So, let me get this straight.
Wall Street just rolled out a fresh batch of options contracts for Rivian, and the financial news world is dutifully reporting on them as "of particular interest." You know what's "of particular interest" to me? The fact that they’re selling lottery tickets and calling it an investment strategy.
Let's break down this new casino game. According to the numbers published by Nasdaq, you can buy a put option that bets Rivian will fall below $10 a share by mid-November. The house—I mean, the market—gives you a 90% chance of losing every penny you put down on that bet. A 90% chance of failure. And this is being framed as an "attractive alternative" for investors.
An attractive alternative to what, exactly? Lighting your cash on fire in the backyard? At least that provides a little warmth.
Then there's the other side of the coin: a call option betting the stock will soar past $16. This one "only" has a 67% chance of expiring worthless. What a bargain. The analysis suggests this could be part of a strategy to "boost" your returns. This is the same logic that tells you buying a second lottery ticket is a great way to "boost" your chances of winning the Powerball. Sure, its technically true, but you're still almost certainly going to lose.
The real grift is buried in a number most people skip over: implied volatility. For these new options, it's hovering around 80%. But Rivian's actual volatility over the last year is only 61%.

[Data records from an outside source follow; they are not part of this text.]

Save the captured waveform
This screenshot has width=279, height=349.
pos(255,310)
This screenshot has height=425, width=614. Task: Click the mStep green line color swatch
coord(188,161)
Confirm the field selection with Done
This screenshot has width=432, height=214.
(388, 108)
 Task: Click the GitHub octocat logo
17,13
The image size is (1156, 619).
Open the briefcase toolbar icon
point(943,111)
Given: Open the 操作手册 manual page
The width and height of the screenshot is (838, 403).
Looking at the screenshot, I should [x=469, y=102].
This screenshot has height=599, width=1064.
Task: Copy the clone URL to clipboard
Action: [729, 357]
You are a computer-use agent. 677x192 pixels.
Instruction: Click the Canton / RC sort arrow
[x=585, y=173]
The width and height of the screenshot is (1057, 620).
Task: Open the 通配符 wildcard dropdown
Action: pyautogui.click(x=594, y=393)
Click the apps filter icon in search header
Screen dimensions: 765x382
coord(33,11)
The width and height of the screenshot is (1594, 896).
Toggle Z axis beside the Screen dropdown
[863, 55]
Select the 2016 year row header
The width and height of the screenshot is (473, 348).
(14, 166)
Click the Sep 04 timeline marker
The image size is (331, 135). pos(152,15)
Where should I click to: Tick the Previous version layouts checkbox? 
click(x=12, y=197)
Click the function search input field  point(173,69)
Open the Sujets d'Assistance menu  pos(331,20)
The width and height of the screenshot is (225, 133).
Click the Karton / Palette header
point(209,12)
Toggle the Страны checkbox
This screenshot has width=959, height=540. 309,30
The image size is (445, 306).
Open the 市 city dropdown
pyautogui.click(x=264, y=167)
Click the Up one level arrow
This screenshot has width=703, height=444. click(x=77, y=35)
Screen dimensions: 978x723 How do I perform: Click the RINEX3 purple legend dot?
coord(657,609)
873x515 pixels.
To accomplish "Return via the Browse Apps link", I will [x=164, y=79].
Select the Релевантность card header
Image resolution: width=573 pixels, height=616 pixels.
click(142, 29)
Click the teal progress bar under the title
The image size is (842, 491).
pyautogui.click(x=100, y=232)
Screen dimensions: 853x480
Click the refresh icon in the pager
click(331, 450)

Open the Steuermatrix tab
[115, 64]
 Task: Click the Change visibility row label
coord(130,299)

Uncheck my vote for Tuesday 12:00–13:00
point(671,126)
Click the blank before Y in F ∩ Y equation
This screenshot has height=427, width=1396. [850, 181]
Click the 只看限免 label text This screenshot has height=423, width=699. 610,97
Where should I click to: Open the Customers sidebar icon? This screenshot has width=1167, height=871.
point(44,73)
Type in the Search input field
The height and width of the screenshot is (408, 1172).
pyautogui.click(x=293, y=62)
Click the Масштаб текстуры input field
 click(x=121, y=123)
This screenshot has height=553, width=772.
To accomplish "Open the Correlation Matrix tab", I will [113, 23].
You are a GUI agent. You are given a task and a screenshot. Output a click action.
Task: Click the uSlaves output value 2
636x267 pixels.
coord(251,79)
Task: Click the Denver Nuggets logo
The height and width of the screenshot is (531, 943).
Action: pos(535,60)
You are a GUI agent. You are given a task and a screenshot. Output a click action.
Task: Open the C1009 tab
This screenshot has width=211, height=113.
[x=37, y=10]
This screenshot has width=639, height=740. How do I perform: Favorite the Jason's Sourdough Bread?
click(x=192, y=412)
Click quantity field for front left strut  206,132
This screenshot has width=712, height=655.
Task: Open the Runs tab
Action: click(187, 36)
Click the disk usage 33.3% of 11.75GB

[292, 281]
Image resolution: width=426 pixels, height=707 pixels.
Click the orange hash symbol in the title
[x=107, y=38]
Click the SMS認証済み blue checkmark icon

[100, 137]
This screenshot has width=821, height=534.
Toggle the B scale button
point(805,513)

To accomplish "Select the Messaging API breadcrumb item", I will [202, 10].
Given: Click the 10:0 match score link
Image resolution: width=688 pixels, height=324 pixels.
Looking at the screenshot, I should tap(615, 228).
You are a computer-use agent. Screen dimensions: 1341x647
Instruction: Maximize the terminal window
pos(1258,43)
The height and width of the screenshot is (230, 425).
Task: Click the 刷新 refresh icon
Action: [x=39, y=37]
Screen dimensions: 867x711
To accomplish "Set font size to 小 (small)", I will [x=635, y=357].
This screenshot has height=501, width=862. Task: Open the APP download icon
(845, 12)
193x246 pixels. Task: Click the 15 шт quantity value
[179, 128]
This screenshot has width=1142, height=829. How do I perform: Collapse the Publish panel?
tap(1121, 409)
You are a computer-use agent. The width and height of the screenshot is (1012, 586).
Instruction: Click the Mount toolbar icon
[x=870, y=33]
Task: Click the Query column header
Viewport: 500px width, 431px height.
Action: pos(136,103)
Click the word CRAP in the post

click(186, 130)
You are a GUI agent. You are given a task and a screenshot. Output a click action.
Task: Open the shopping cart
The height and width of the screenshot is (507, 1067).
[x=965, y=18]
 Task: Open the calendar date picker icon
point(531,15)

This is like a bookie setting the odds for a coin flip. A coin flip is always 50/50. But the bookie is pricing the bets as if there's an 80% chance the coin will just float in mid-air, defying gravity. They're artificially inflating the "risk" premium to make the options more expensive, squeezing more juice out of every trade. They’re selling you a fantasy, and charging you for the built-in panic.
This entire setup is just predatory. No, 'predatory' doesn't cover it—this is a five-alarm dumpster fire of financial engineering designed to separate hopeful people from their money. It's the same nonsense we saw with crypto "yield farming" and meme stock pumps. Different ticker symbol, same old game.
And you know what really gets me? The sheer gall of it. They tell you to "study the fundamentals" while simultaneously offering you a gambling instrument that has almost nothing to do with them. What are the fundamentals of a company when you're making a 45-day bet based on algorithm-fueled panic? Does anyone really believe Rivian’s entire corporate value is going to crater by 25% in the next six weeks?
Then again, maybe I'm the crazy one here. Maybe this time it's different.
But it ain't.
And you just know there are thousands of people on Reddit forums right now convincing themselves that their 14-cent bet is the one that will hit. That they're the genius who saw what no one else did, and honestly...
It’s a Sucker’s Bet
Let's be real. This isn't about investing in the future of electric vehicles. It’s about creating a high-turnover, high-fee environment where brokers and market makers skim a little off the top of every desperate trade. The house always wins, and these options are just the newest slot machines they've rolled onto the casino floor. Don't be the one pulling the lever.